NATURALIZATION
WHETHER CERTIFICATE OF NATURALIZATION GRANTED IN ERROR TO INELIGIBLE PERSON IS VALID
NATURALIZATION ACT 1903, ss. 5, 11
The Secretary to the Department of External Affairs has forwarded for advice the following memorandum:
In 1911 this Department received an application for naturalization from a person who stated that he was a Turkish subject by birth, and that his birth place was Jodsidat, Merjayoon, Turkey. It was presumed, at the time, that the place mentioned was in Turkey in Europe, but it has now been ascertained that it is in Turkey in Asia.

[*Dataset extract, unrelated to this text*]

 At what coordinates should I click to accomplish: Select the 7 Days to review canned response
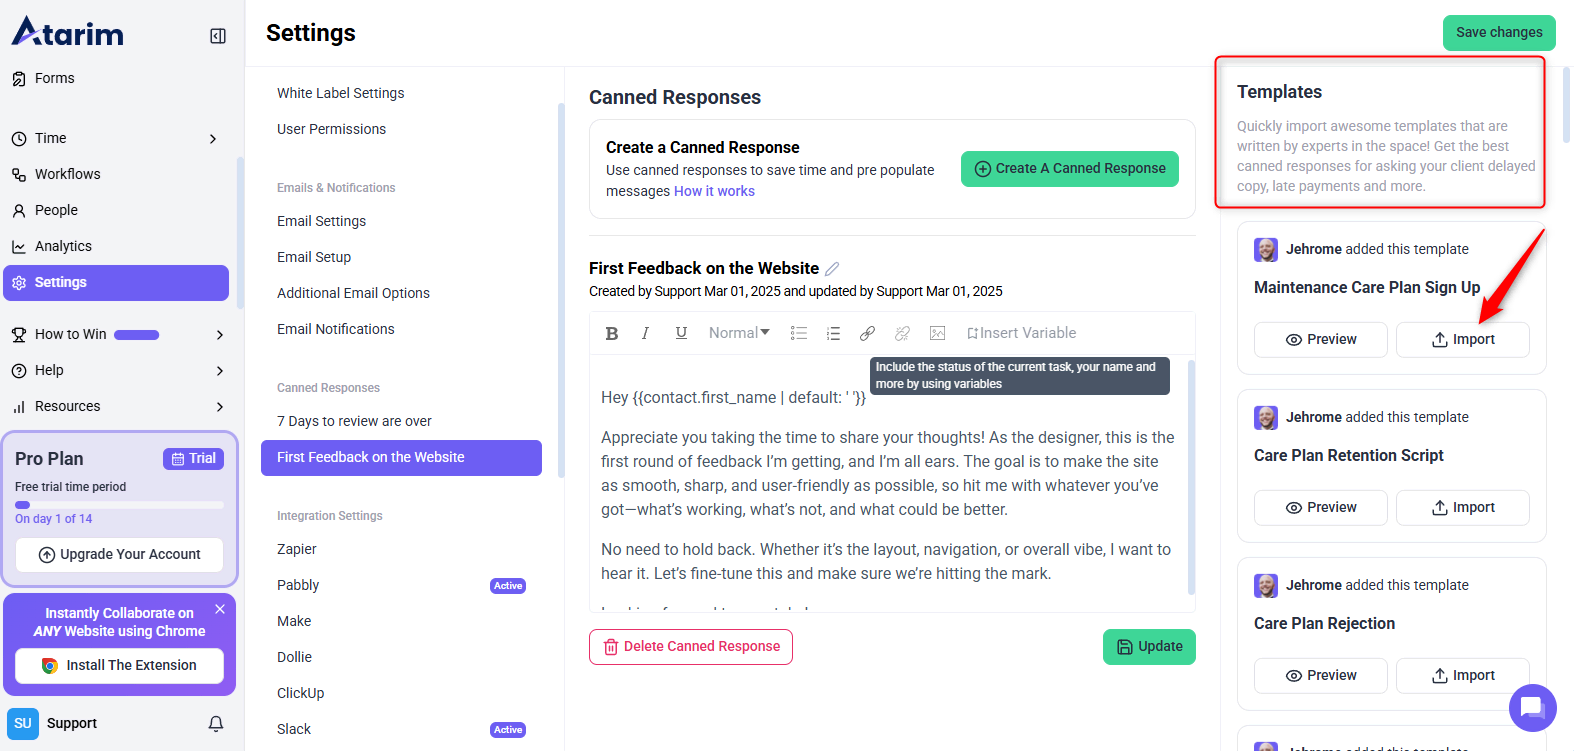coord(354,421)
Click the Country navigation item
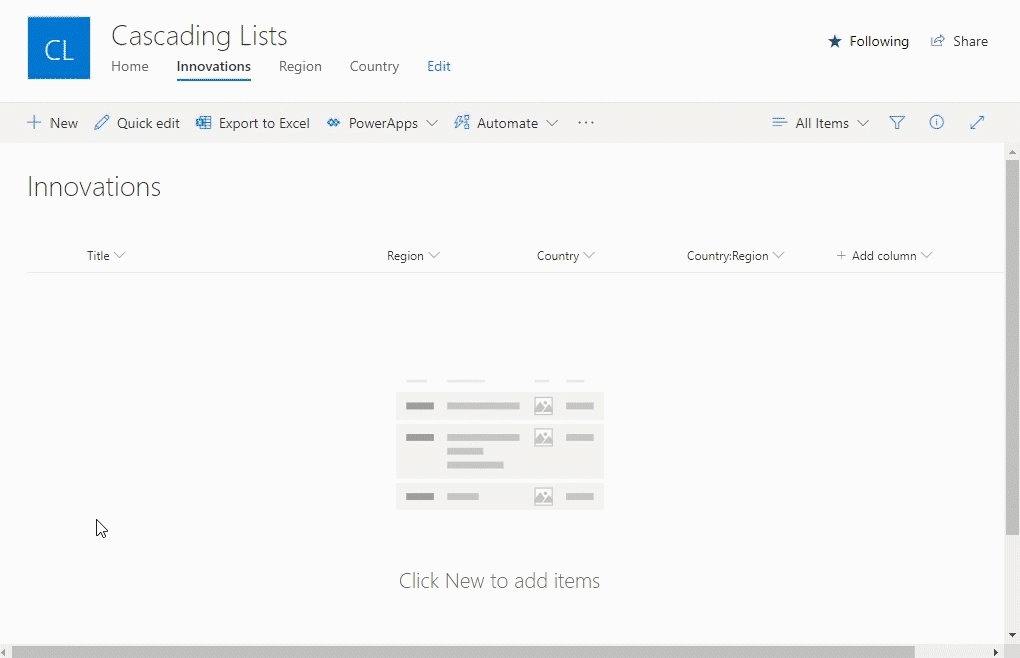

2. A certificate was issued.
3. The certificate was obtained without any untrue statement of fact or intention; therefore, no case exists for revocation of the certificate under section 11 of the Naturalization Act 1903, but as the applicant is an aboriginal native of Asia, he was not eligible, according to section 5, to apply for a certificate.
Section 5 of the Naturalization Act 1903 renders an aboriginal native of Asia, Africa or the Islands of the Pacific, excepting New Zealand, ineligible not only to apply for a certificate of naturalization but also to have issued to him a certificate of naturalization, for, if ineligible to apply, he is still more so ineligible to be naturalized. The Governor-General, moreover, has no power to issue a certificate to such a person.
In the case in question a person who is ineligible to apply has, in error, been granted a certificate of naturalization and the question arises whether the naturalization holds good.
In consideration of the fact that the person to whom the certificate has been granted is ineligible, and that the Governor-General has no power to issue a certificate to such a person I am of opinion that the naturalization does not hold good.